-------- Texto del ejercicio --------

¡El horror!
Los viajes de Gulliver empieza con los títulos más feos que haya diseñado un hombre, hechos de letras blancas con una tipografía horrible sobre edificios y calles de la ciudad de Manhattan. Lo que sigue después de esa presentación no es mucho mejor. Se trata de la historia de un señor apellidado Gulliver que termina accidentalmente en la tierra de unos hombres pequeños llamada Liliput. Este Gulliver no es, como en la novela original de Swift, un médico y aventurero de principios del siglo XVIII, sino un hombre del siglo XXI que se ha quedado estancado durante años en un mismo e insignificante trabajo como repartidor de correo, que está enamorado de una mujer pero apenas se anima a dirigirle la palabra, y que llega a esa tierra de fantasía a partir de una asignación laboral.

-------- Información mostrada --------

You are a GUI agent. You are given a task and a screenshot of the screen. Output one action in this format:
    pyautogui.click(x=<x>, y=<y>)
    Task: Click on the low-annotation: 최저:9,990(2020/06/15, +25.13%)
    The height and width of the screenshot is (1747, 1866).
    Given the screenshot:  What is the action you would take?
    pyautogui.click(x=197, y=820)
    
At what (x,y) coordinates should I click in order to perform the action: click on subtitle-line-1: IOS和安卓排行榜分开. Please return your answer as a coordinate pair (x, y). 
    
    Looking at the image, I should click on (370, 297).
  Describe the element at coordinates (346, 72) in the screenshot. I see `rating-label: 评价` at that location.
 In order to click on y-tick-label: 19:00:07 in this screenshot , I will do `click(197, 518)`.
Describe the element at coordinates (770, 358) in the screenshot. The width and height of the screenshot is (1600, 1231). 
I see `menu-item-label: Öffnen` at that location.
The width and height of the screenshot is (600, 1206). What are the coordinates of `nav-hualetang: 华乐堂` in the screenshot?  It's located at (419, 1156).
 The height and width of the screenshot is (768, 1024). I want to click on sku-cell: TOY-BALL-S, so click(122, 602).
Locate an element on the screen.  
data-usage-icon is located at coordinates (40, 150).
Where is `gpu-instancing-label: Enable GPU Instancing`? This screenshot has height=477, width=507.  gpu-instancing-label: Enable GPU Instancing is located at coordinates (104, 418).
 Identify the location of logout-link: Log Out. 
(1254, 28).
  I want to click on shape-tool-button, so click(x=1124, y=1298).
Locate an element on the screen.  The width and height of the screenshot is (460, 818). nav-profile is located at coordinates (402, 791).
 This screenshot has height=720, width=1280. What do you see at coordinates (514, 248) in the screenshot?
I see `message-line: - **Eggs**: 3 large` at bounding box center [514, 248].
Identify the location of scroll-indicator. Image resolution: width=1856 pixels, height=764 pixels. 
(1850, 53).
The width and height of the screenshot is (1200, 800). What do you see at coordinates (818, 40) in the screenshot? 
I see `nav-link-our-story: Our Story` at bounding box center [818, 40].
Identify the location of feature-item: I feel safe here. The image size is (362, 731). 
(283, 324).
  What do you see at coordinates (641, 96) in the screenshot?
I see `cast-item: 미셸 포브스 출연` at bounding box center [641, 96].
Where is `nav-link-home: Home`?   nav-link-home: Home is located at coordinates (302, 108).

--------

_Tarea asignada 1_
Enumere los rasgos que la reseña sobre Los viajes de Gulliver atribuye al Gulliver de la película en contraste con el de la novela de Swift.
_Tarea asignada 2_
Prosiga la reseña sobre Los viajes de Gulliver a partir del punto en que se detiene.

_Su respuesta 1_
- Es un hombre del siglo XXI.
- Se ha quedado estancado durante años en un mismo e insignificante trabajo como repartidor de correo.
- Está enamorado de una mujer, pero apenas se anima a dirigirle la palabra.
- Llega a la tierra de fantasía a partir de una asignación laboral.

_Su respuesta 2_
En medio de esta trama hay situaciones forzadas (un empleado que logra ascender con apenas un día de trabajo), no una sino dos historias de amor en donde las parejas no tienen la menor química, chistes viejos y estúpidos capaces de plantear que un tipo apagando un incendio con meo es gracioso, y efectos digitales de mala calidad que llenan la pantalla de feísmo visual. Dentro de esta sucesión de desaciertos se destaca un solo momento cómico (el de Gulliver siendo obligado por una nena gigante a ser su muñeca) y la curiosidad malsana de ver a actores talentosos trabajando de una manera groseramente desganada: a Jason Segel limitando sus actitudes cómicas a poner caras de idiota o a Amanda Peet limitándose a sonreírle tímidamente a Jack Black como si eso bastara para convencernos de que está enamorada de él.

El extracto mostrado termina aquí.